Wien.

(kle) Die heimischen Pensionskassen haben von Jänner bis September einen Veranlagungsertrag von 6,49 Prozent erzielt. Laut ihrem Fachverband übertrifft die Performance der ersten neun Monate damit auch den langjährigen Jahresdurchschnitt von 5,52 Prozent.
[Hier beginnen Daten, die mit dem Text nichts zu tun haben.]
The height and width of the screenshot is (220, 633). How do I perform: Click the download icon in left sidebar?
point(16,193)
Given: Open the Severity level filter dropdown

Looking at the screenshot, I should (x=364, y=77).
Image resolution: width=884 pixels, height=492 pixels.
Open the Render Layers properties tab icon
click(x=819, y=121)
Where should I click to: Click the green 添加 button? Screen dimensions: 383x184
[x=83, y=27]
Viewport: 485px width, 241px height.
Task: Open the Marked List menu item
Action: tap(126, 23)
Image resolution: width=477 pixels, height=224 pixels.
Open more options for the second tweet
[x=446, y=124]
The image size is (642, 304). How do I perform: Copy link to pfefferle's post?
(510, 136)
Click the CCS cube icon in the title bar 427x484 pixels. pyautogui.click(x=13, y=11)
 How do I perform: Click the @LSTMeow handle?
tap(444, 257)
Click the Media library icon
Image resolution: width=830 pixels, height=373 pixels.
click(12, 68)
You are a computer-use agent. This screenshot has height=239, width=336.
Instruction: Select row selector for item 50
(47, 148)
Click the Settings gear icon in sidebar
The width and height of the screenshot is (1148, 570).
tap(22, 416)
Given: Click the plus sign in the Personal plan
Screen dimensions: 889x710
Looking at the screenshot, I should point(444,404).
Dass das so ist, führt Andreas Zakostelsky, Obmann des Verbandes, unter anderem auch auf die "anhaltende Erholung der Aktienmärkte" zurück. "Bemerkenswert an der aktuellen Entwicklung ist aber, dass diese Performance nicht mit hohem Risiko erzielt wurde, sondern die Pensionskassen vor allem auch mit sehr risikoarmen Produkten sehr gute Renditen erwirtschaften konnten", wie Zakostelsky in einer Aussendung vom Mittwoch betont.
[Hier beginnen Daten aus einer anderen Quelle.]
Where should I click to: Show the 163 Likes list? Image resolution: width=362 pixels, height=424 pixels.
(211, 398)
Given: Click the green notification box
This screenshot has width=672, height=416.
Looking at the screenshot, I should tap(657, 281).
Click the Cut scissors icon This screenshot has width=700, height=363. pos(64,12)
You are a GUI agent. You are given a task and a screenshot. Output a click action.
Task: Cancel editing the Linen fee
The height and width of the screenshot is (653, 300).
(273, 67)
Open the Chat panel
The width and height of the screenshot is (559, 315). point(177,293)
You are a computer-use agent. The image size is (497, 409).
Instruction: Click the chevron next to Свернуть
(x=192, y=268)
Noch im vergangenen Jahr waren die Pensionskassen aufgrund der Marktturbulenzen infolge der Schuldenkrise mit einem Veranlagungsverlust von durchschnittlich 3,01 Prozent konfrontiert. Heuer mussten deshalb rund 50.000 der insgesamt knapp 73.000 Bezieher einer kassenverwalteten Betriebspension Kürzungen hinnehmen.

Anspruch auf eine Firmenpension haben derzeit etwa 806.900 Österreicher. In Summe veranlagen die 17 Pensionskassen laut ihrem Fachverband ein Vermögen von rund 15,5 Milliarden Euro.